Continuous monitoring of security controls is an essential element of an organization's IT security program. We found that NASA's processes for continuous monitoring of its operating system configurations, system vulnerabilities, and software patch levels were not fully effective for protecting critical Agency information resources.
For example, none of the four Centers we visited monitored operating system configurations on their computer servers to ensure they remained securely configured over time. Although all four Centers had implemented NASA's vulnerability management process that includes automated vulnerability discovery, prioritized remediation, and the quarantine of computers with unmitigated vulnerabilities, we found that this process could be improved by adding a control to provide assurance that 100 percent of the Centers' computer networks are continuously monitored. Similarly, the Centers could improve the implementation of their software patch management process by ensuring that all of the Centers' computers are included in the process. In a March 2006 OIG audit report, we recommended that Centers establish inventories of their computers.1
Although the Agency concurred with that recommendation, NASA decided to implement a single Agency-wide inventory instead of Center-level inventories, which delayed implementation until at least September 2010. In this review, we found that the lack of complete and up-to-date inventories is a barrier to effective monitoring of IT security controls.

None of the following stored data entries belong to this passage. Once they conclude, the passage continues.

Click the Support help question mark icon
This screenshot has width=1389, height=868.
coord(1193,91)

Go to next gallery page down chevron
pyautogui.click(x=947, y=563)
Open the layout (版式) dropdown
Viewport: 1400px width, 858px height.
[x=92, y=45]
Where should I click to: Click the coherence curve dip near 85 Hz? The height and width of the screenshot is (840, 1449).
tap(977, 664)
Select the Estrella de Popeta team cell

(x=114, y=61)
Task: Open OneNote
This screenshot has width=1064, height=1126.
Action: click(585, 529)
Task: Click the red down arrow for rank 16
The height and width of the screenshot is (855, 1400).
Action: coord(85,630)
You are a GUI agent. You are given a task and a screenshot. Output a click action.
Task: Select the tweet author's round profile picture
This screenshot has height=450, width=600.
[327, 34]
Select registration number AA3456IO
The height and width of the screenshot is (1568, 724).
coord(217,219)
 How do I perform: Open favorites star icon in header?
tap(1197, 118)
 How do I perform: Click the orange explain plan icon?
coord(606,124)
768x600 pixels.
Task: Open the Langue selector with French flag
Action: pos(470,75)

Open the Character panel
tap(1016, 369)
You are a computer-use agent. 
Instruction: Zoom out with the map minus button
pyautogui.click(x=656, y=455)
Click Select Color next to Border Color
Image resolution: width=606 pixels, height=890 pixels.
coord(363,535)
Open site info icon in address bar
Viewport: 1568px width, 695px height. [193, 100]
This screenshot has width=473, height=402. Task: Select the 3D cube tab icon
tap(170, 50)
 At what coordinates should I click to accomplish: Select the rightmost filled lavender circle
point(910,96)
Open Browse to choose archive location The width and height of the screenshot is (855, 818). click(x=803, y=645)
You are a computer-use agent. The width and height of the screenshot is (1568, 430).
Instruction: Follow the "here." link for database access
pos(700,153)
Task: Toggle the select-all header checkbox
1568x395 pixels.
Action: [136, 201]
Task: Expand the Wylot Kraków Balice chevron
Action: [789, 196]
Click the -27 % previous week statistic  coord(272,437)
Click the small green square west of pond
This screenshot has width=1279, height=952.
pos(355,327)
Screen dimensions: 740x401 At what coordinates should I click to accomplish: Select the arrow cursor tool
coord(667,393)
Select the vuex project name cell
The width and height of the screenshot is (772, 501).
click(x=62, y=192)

Accurate inventory lists increase the effectiveness of an IT security program by providing a means to verify that 100 percent of the computers in the Agency's network are subject to configuration, vulnerability, and patch monitoring. Until NASA establishes a complete inventory of its network resources, Centers will be unable to fully implement these key IT security controls and NASA's IT security program will not be fully effective in protecting the Agency's valuable IT resources from potential exploitation.
1 "NASA's Implementation of Patch Management Software Is Incomplete" (IG-06-007, March 17, 2006).